1. All the little things customers do mid-order can make the entire process slow down. Like when you’re asking if they want a drink, but they decide to respond to a text in the middle of the order. Or when you hold out your hand to take their card or cash, but they put it on the counter in front of you instead. And if they do pay with cash, when they pay for their entire order with change, which you have to count out.

2. You’re working drive-through and can’t hear the customer with all the background noise in their car. Have you ever tried to hear what someone is saying over the sound of music playing, engines revving, people laughing and talking, or kids crying? And even if they’re the reason you can’t hear, not your headset, customers will still get annoyed when you ask them to repeat themselves multiple times.

3. Sometimes people come up to the register and have no idea what they want. You’re always going to get someone who comes up to the cash register and asks for a “burger” when there are six different types of burgers on the menu. Or someone will be standing in front of you completely unsure of what they want to order. It’s really stressful for you because the person you’re trying to help can get irritated when you keep asking them questions, and the people behind them in line are annoyed that you’re taking so long to complete an order.

4. You consider yourself lucky if customers don’t leave behind half-eaten meals, napkins, and sauce on the table. It seems like some customers forget - or just don’t care - that you’re not a waiter and they’re supposed to clear their own meal. Wiping off crumbs and clearing away a few napkins is fine, but finding half a burrito smeared on the table is really frustrating.

5. When things are slow, your manager will ask you to clean the restaurant, which usually includes the bathroom. You go into the bathroom and find paper towels outside of the trash can, toilet paper everywhere, or much, much worse: used pads and tampons on the ground, clogged toilets, pee or poop on or outside of the toilet, and even random things like underwear in the trash can.

6. Extremely large or group orders are one of the worst things that can happen during a shift.
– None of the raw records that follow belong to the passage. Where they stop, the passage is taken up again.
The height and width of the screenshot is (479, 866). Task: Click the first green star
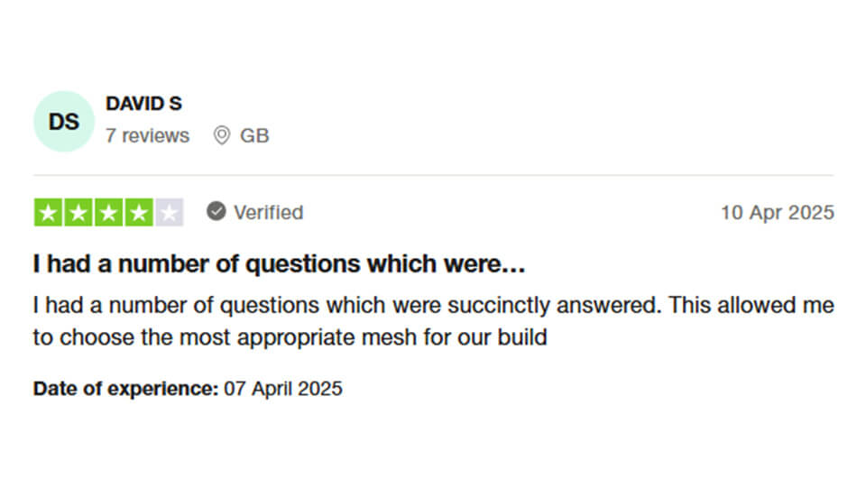[48, 212]
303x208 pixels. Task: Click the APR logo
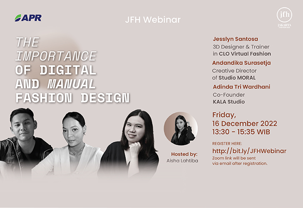[28, 18]
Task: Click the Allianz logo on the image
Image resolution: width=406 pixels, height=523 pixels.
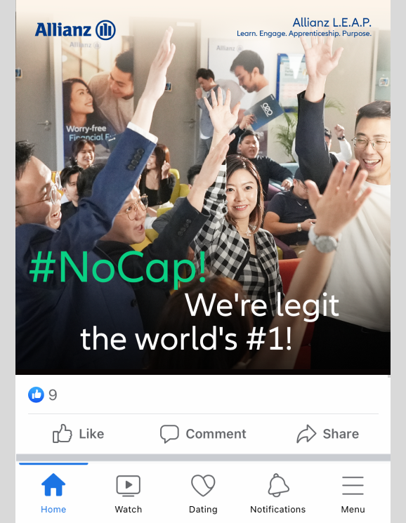Action: tap(75, 29)

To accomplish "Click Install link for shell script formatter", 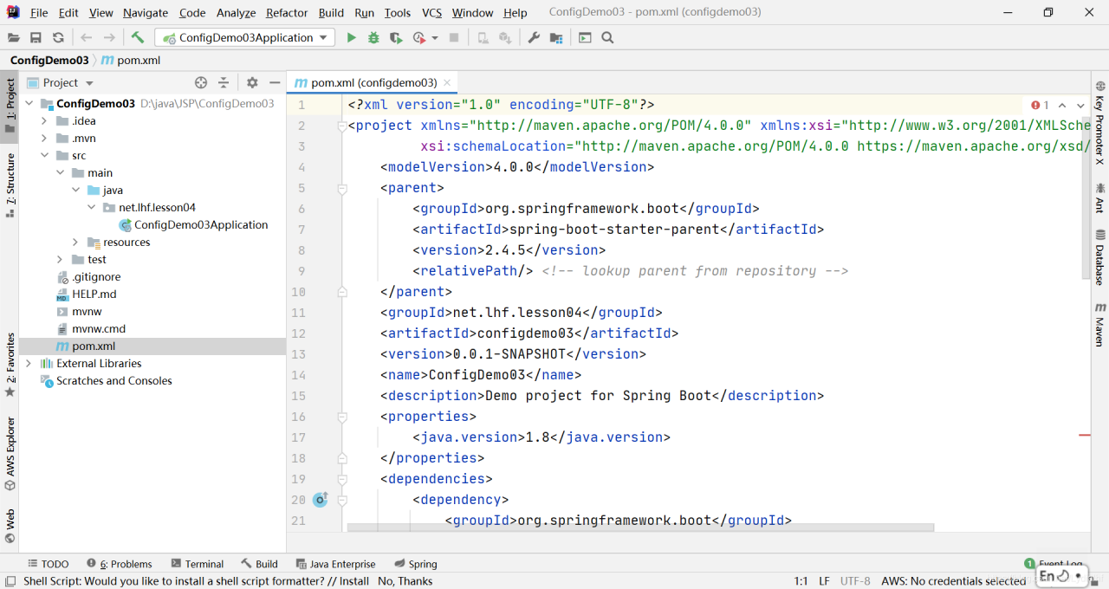I will [353, 581].
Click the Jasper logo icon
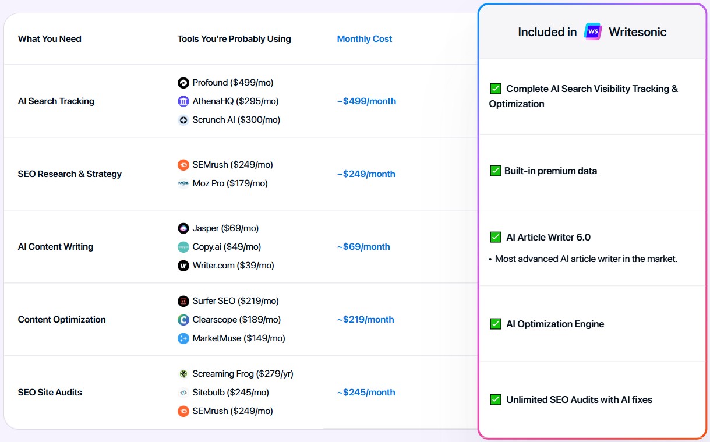This screenshot has height=442, width=710. (x=183, y=228)
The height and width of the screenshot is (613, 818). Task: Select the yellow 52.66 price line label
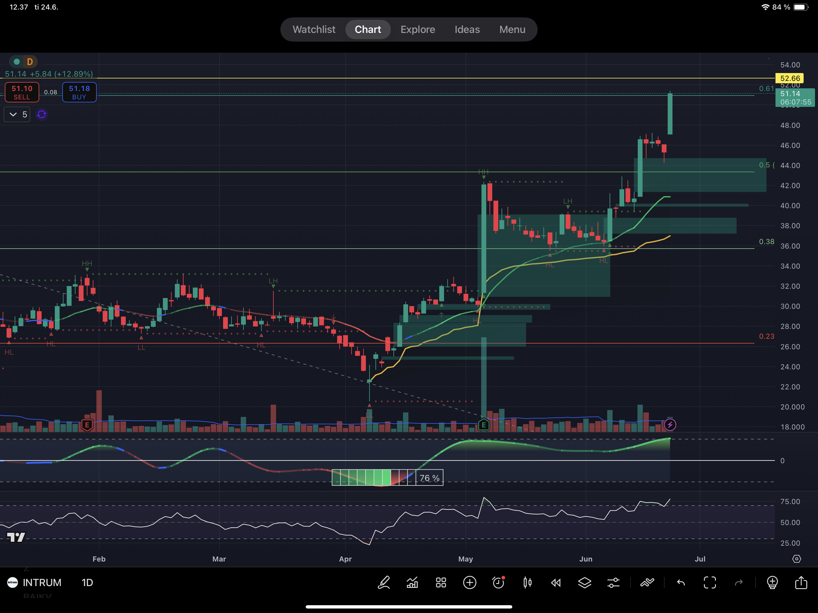click(x=790, y=78)
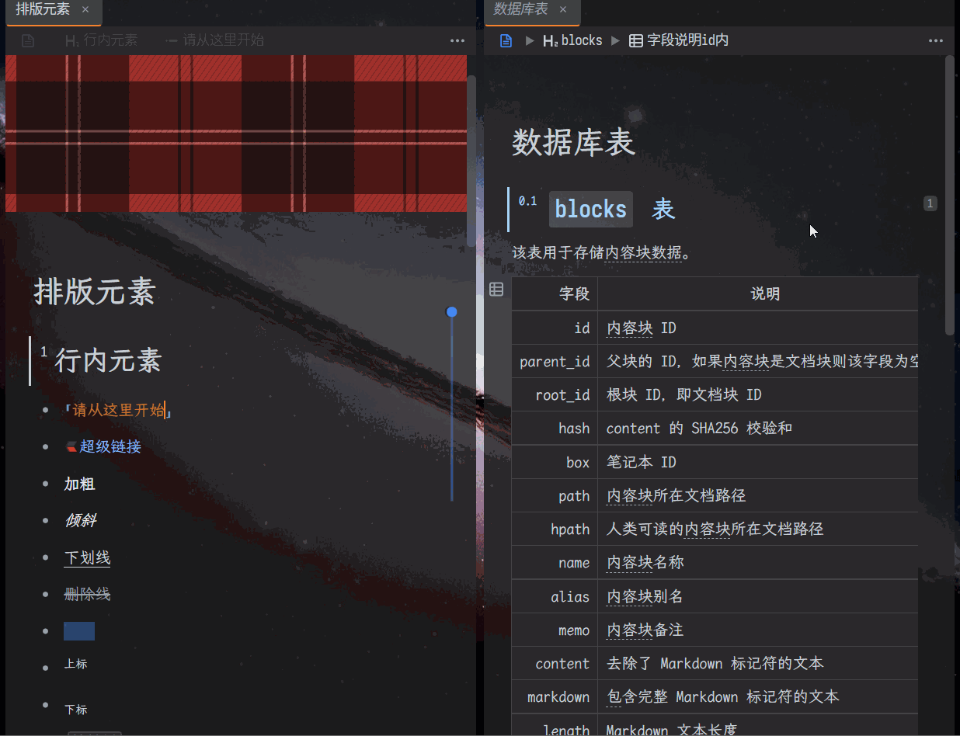Switch to the 数据库表 tab

coord(520,12)
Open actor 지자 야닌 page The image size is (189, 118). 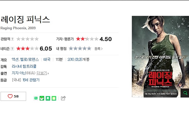(x=19, y=73)
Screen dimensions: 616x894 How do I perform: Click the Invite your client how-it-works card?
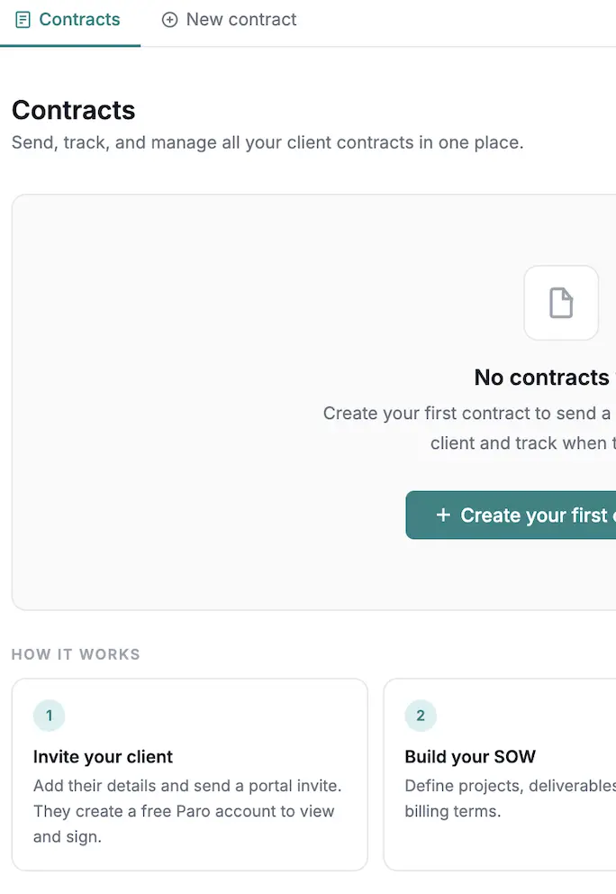tap(189, 775)
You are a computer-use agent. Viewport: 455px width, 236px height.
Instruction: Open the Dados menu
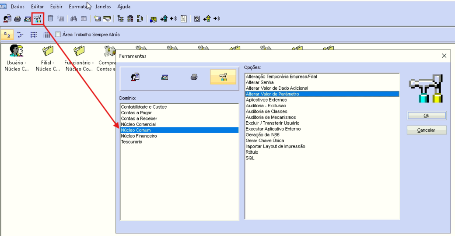18,7
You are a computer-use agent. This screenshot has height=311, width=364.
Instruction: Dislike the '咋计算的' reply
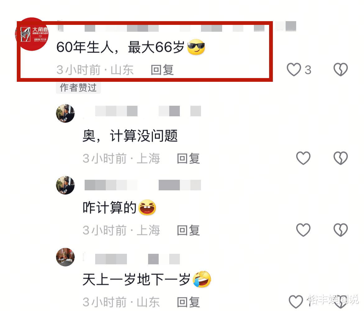click(341, 230)
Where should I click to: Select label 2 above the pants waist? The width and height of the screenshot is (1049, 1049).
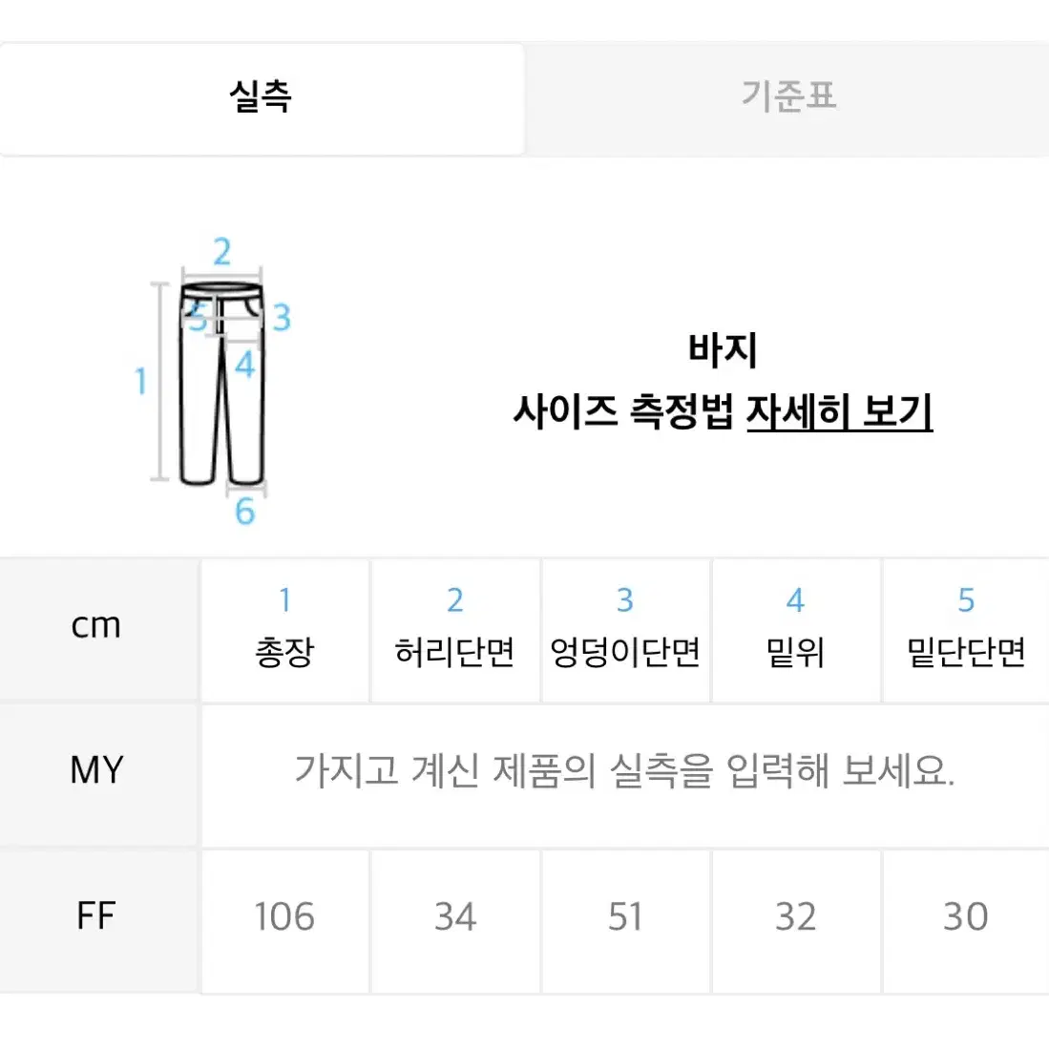coord(222,252)
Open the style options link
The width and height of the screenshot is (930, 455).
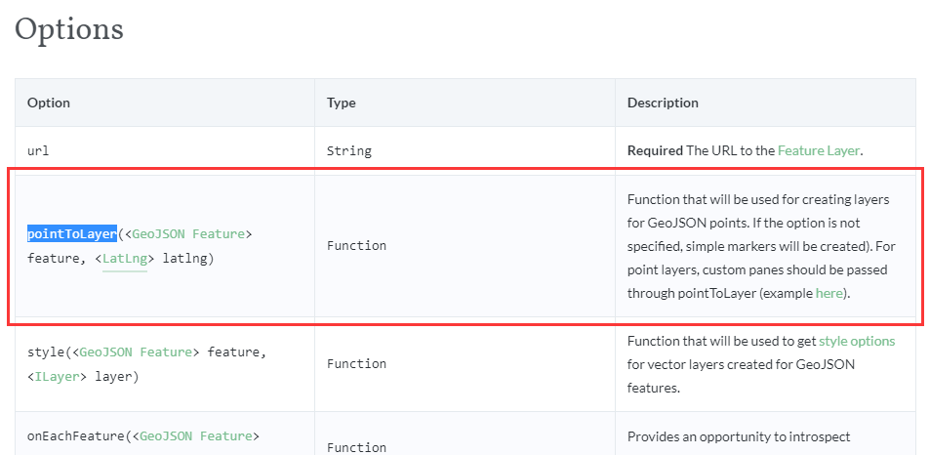[856, 341]
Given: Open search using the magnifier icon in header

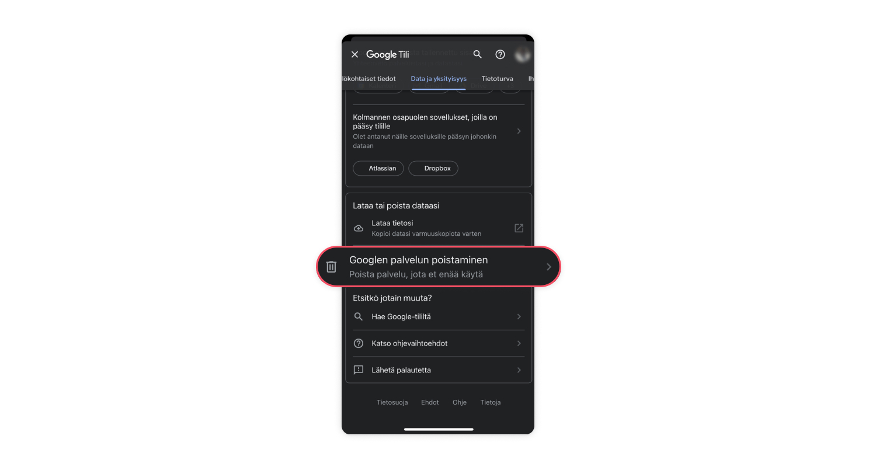Looking at the screenshot, I should 478,54.
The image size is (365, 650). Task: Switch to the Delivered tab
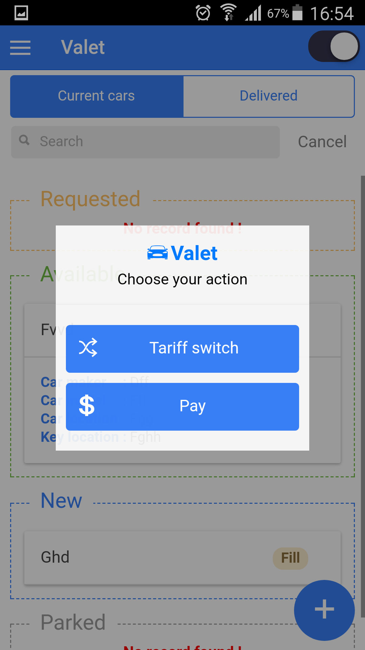pos(269,96)
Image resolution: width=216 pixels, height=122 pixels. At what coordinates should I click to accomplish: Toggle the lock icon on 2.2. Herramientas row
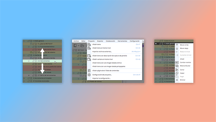click(x=33, y=61)
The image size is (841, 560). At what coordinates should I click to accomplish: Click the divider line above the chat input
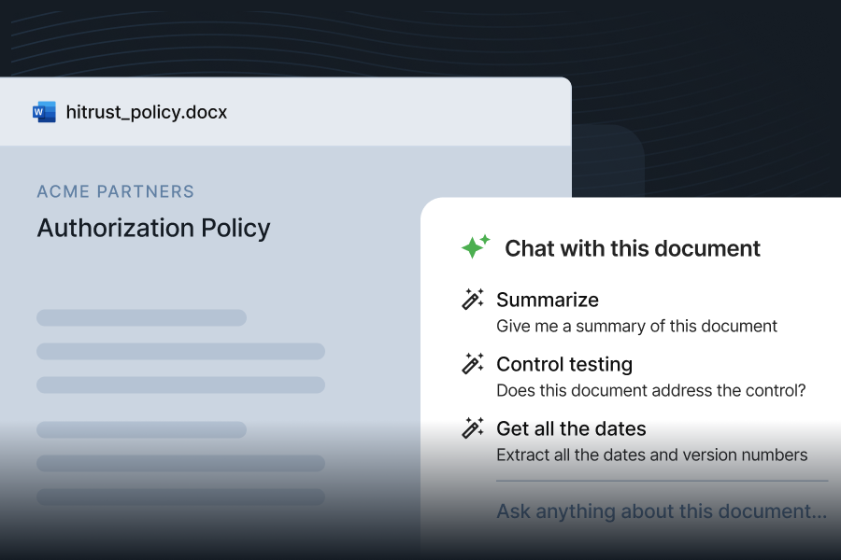click(x=662, y=481)
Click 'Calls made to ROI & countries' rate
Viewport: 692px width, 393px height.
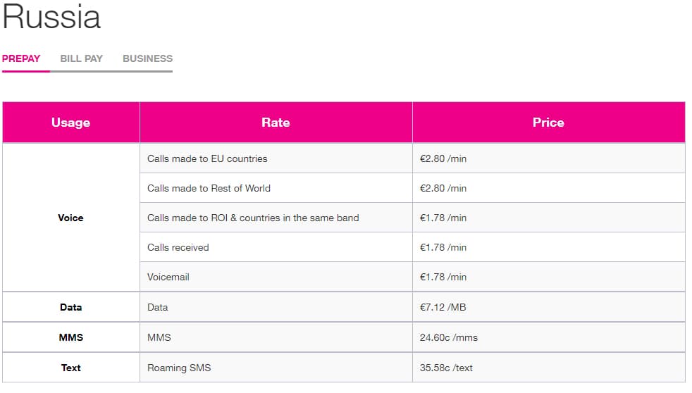click(253, 218)
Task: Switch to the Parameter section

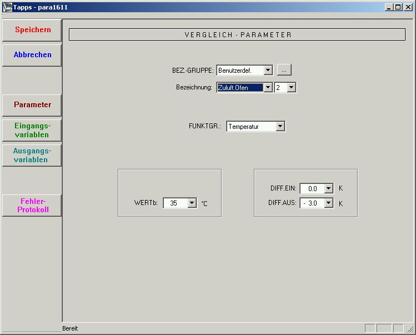Action: click(x=32, y=105)
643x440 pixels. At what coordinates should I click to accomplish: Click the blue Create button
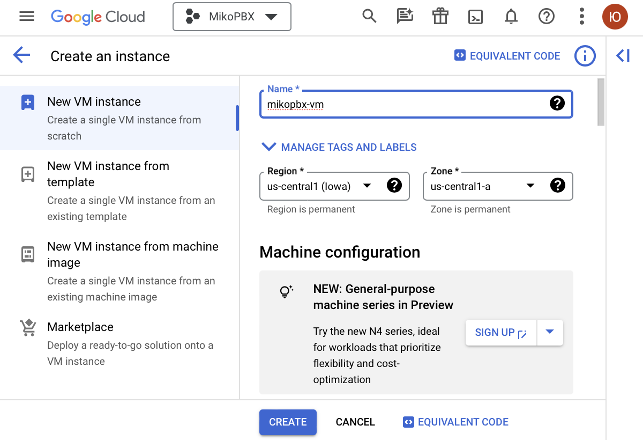(x=288, y=422)
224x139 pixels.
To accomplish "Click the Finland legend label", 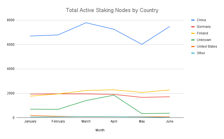I will point(202,33).
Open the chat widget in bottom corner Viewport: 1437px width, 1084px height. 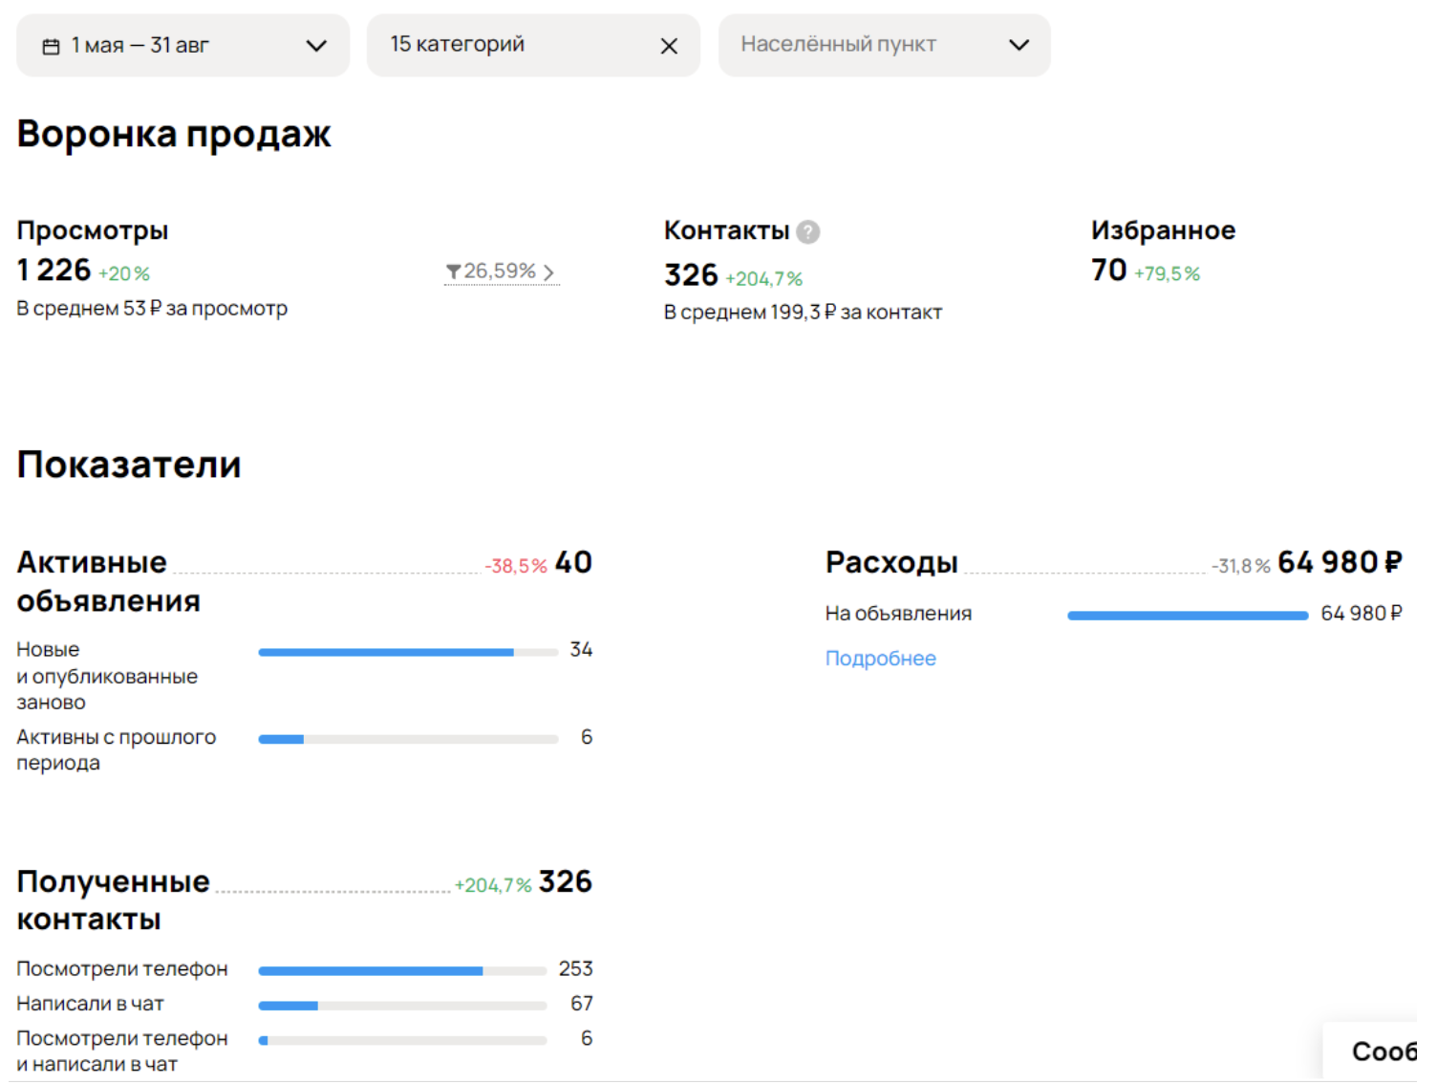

If you’ve ever had a tour bus or school group decide to stop at your restaurant, you know how chaotic this is. The dinner rush is stressful on its own but having an additional 50 people all at once is hard to keep up with. Someone might accidentally take someone else’s meal, one sandwich might get sent back for having onions, and there will be a few angry customers who weren’t expecting to deal with such a long wait for their food. Basically, no one is happy.

7. You definitely smell like the food you cook, even after you’ve left work. If you go somewhere after your shift and don’t get the chance to shower, you probably feel a little self-conscious that your hair smells like fries, fried chicken, or taco meat, depending where you work. But even when you get the chance to wash away burger grease smell from your clothes and skin, your car will probably smell like the place you work no matter how much air freshener you use.

8. People will tell you that you’re out of sauce, ketchup, or a certain drink at the most inconvenient times. You’ll be in the middle of a transaction, and a customer will come up to the counter to tell you that you’re out of forks or hot sauce. Even if they’re trying to help, there isn’t much you can do in that moment when you’re in the middle of helping someone else.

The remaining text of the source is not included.